6 Best Pilates Moves for Beginners: Expert Guide to Start at Home
Pilates for Beginners: 6 Expert-Recommended Moves

Pilates continues to soar in popularity across the UK, celebrated for its wide-ranging benefits from boosting core strength and flexibility to enhancing posture and balance. Yet, the trend's darker side—expensive classes, intimidating social media influencers, and pressure to buy pricey gear—can deter newcomers. According to Pilates instructor and Sunday Sporting Club founder Henriette Kristiansen, this is a great shame, as the practice is fundamentally accessible and inclusive.

Why Pilates is Perfect for Everyone

Henriette Kristiansen emphasises that one of Pilates's greatest strengths is its suitability for all, regardless of age, fitness level, or experience. "All the exercises can be adapted to meet individual needs, offering a low-impact way to improve strength, flexibility and balance," she explains. The method, originally called Contrology, was developed for rehabilitating injured soldiers during the First World War, focusing on controlled movements for optimal muscle and joint function.

Kristiansen notes the shift towards low-impact exercise, stating, "More people are starting to recognise that a good workout doesn’t necessarily have to mean high intensity." She adds that Pilates offers a valuable chance to disconnect and reset both body and mind, making it ideal for desk-bound workers or those with sedentary routines.

How to Start Your Pilates Journey

For absolute beginners, Kristiansen recommends starting with a mat Pilates class at a local studio or gym, as it is the most accessible format. While following online videos is an option, she cautions that proper technique is crucial to activate the correct muscles and prevent injury. "Give yourself grace and be kind to yourself. You wouldn’t expect someone else to be perfect at something they’ve never done before," she advises.
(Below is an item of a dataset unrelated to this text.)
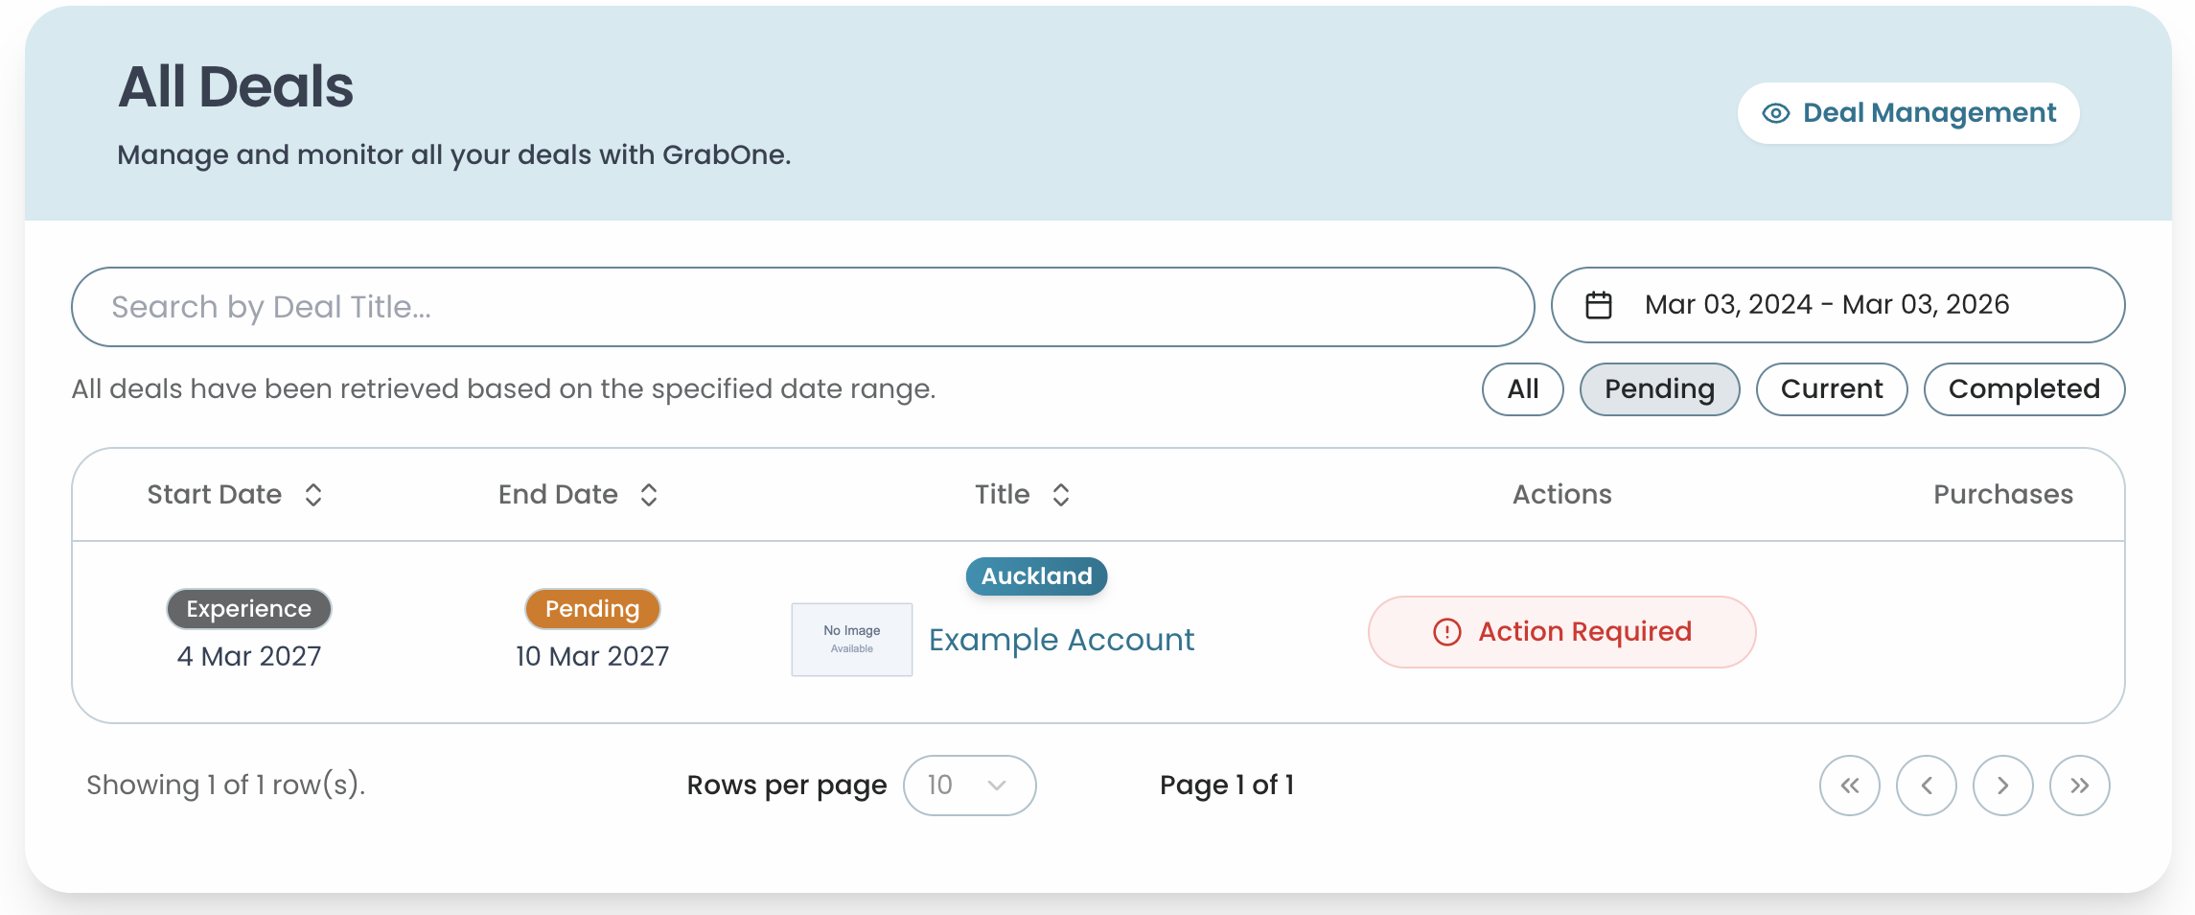2195x915 pixels.
Task: Go to the first page of results
Action: 1849,786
She discourages seeking a one-size-fits-all style, suggesting instead that newcomers try different classes—such as mat or beginner reformer Pilates—and stick with what they genuinely enjoy, as consistency yields the best results.

Six Essential Pilates Moves for Beginners

Below, Kristiansen shares her top six Pilates moves for beginners to try at home. All you need is a mat and some space to stretch.

1. Pelvic Curl (Bridge)

This simple move strengthens the pelvic floor, glutes, and core, and can help alleviate back pain and improve posture. Lie on your back with knees bent and feet hip-width apart. Inhale to prepare, then exhale as you tilt your pelvis and slowly lift your hips to form a straight line from shoulders to knees. Engage your core, avoid arching your back, and slowly roll down vertebra by vertebra. Repeat three to five times.

2. Single Leg Stretch

Excellent for core strength, coordination, and stability, this move also benefits the hip flexors and spine. Lie on your back, lift your head, neck, and shoulders off the mat, and bring your knees toward your chest. Extend one leg out while holding the other knee in. Switch legs smoothly, inhaling as you switch and exhaling as you extend. Repeat five to ten times.

3. Side Kick

This exercise builds core, leg, and glute strength while stretching the body after prolonged sitting. Lie on your side with your bottom leg bent for stability. Support your upper body with your forearm. Inhale, then exhale as you swing your top leg forward with control, and inhale as you sweep it back, keeping hips stacked. Repeat five to ten times on each side.

4. Seated Spine Twist

A vital move for spinal mobility and body awareness, the spine twist combats the effects of desk work. Sit tall with legs bent or crossed. Inhale to prepare, then exhale as you twist your upper body to one side, keeping hips grounded. Inhale to return to centre and repeat on the other side. Perform three times on each side.

5. Toe Taps (Supine)

Simple yet effective, toe taps enhance core strength, pelvic stability, and lower back support. Lie on your back with knees bent at 90 degrees in a tabletop position. Inhale, then exhale as you lower one foot to tap the mat lightly before returning it. Alternate legs, maintaining a slightly curved spine to engage the core.

6. The One Hundred

A classic mat Pilates move, 'The One Hundred' boosts core strength, circulation, and respiratory function. Lie on your back, lift your head and shoulders, and extend legs to a 45-degree angle. Pump your arms up and down while inhaling for five counts and exhaling for five counts. Complete ten breath cycles (100 counts).

By integrating these foundational moves into a regular routine, beginners can safely enjoy the full-body benefits of Pilates, building a strong foundation for a lasting practice.